>> BEGIN
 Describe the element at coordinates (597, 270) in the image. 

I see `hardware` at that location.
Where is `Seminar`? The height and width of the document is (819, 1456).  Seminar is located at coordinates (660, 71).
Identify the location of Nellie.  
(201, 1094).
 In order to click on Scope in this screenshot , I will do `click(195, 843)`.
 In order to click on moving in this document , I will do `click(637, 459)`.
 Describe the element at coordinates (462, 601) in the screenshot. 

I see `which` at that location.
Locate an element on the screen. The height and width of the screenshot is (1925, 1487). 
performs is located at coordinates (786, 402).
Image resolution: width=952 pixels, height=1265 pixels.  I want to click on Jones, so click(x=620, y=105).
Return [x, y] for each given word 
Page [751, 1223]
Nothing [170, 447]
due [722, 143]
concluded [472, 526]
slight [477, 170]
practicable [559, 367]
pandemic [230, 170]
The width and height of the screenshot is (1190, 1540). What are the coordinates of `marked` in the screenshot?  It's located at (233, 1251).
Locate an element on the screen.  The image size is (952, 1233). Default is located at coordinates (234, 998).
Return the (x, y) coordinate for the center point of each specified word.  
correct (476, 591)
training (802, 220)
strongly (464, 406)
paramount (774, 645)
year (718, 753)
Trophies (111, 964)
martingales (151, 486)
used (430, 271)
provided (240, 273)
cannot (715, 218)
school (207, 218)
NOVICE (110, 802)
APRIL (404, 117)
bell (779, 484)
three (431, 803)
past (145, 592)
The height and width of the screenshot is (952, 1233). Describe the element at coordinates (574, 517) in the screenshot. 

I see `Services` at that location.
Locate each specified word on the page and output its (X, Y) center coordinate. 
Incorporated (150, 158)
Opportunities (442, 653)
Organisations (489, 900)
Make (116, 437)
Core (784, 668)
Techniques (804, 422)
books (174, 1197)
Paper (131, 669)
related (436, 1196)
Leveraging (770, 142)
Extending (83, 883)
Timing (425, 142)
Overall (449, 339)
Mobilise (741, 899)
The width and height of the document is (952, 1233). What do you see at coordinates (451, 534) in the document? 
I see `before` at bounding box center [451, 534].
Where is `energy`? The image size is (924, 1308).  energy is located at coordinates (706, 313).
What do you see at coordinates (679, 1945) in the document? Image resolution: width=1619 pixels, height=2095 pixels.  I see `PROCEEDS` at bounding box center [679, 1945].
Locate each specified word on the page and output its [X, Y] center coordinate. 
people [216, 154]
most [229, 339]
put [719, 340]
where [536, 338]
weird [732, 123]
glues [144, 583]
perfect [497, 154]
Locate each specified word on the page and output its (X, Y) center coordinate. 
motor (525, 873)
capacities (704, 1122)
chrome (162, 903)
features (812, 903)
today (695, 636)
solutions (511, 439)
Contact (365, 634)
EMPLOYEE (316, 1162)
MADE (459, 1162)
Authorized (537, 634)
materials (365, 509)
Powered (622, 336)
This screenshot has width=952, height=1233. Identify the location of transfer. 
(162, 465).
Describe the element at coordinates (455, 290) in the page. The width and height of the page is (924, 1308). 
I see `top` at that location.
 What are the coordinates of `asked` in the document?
>> END
# [Stated exercise]
Copy the lines from the one containing "Mobilise (741, 899)" through the last line, inclusive, keeping every character the same.

# [Full output]
Mobilise (741, 899)
The width and height of the document is (952, 1233). What do you see at coordinates (451, 534) in the document? 
I see `before` at bounding box center [451, 534].
Where is `energy`? The image size is (924, 1308).  energy is located at coordinates (706, 313).
What do you see at coordinates (679, 1945) in the document? Image resolution: width=1619 pixels, height=2095 pixels.  I see `PROCEEDS` at bounding box center [679, 1945].
Locate each specified word on the page and output its [X, Y] center coordinate. 
people [216, 154]
most [229, 339]
put [719, 340]
where [536, 338]
weird [732, 123]
glues [144, 583]
perfect [497, 154]
Locate each specified word on the page and output its (X, Y) center coordinate. 
motor (525, 873)
capacities (704, 1122)
chrome (162, 903)
features (812, 903)
today (695, 636)
solutions (511, 439)
Contact (365, 634)
EMPLOYEE (316, 1162)
MADE (459, 1162)
Authorized (537, 634)
materials (365, 509)
Powered (622, 336)
This screenshot has width=952, height=1233. Identify the location of transfer. 
(162, 465).
Describe the element at coordinates (455, 290) in the page. The width and height of the page is (924, 1308). 
I see `top` at that location.
 What are the coordinates of `asked` in the document?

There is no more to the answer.